By Dan Carpenter
Channel 2 News
6:43 PM AKST, December 7, 2012
Recently released emails to the federal Interior Department concerning major failures of its spill cleanup barge are drawing new criticism of Shell Oil's plans to drill in Arctic waters.
The messages were made public after a Freedom of Information Act request was made by a Puget Sound radio station.
A photograph attached to one of the emails show a containment dome damaged during a certification test of the support vessel Arctic Challenger near Bellingham, Wash. in September.
The emails were made public after a freedom of information request was made by Puget Sound public radio station KUOW.
A photograph attached to one of the emails shows a containment dome with its top half severely dented. Shell says the damage occurred when gas escaped from the dome after it rose quickly, causing it to then descend underwater. The emails also mention the use of divers during the test to untangle an underwater robot, something the letter says would prove unsafe in the colder arctic waters.
In one email, Mark Fesmire with the Alaska region of the federal Bureau of Safety and Environmental Enforcement graphically described the dome’s failure in the test.
"Basically the top half is crushed like a beer can," Fesmire wrote.
Massachusetts democratic representative Edward Markey wrote a letter to interior secretary Ken Salazar saying,"...the fact that Shell may have missed warning signals that something was wrong and Shell's problems using ROVs, which could be required in an arctic environment, raise troubling questions about whether Shell can drill safely in this harsh and sensitive area."
Shell, has responded, saying the containment dome has been fixed and they have the resources to respond to a spill in one hour. The dome they say was not a requirement for their arctic operations but it is a fourth line of defense in the event of an underwater gas or oil spill.

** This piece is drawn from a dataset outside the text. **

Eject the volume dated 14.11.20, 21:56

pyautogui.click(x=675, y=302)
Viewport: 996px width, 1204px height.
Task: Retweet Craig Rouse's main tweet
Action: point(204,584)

On Friday, Curtis Smith with Shell Alaska’s Internal Affairs said, “Our arctic containment vessel is the first of its kind of course. So it took some time to get the engineering right. We have done that. It has now been classified and certified by the US coast guard. :49 We're going to deploy it for regulators one more time before bringing it to Alaska in 2013.”
Shell says they successfully drilled off shore of Alaska in 2012 under very challenging arctic conditions.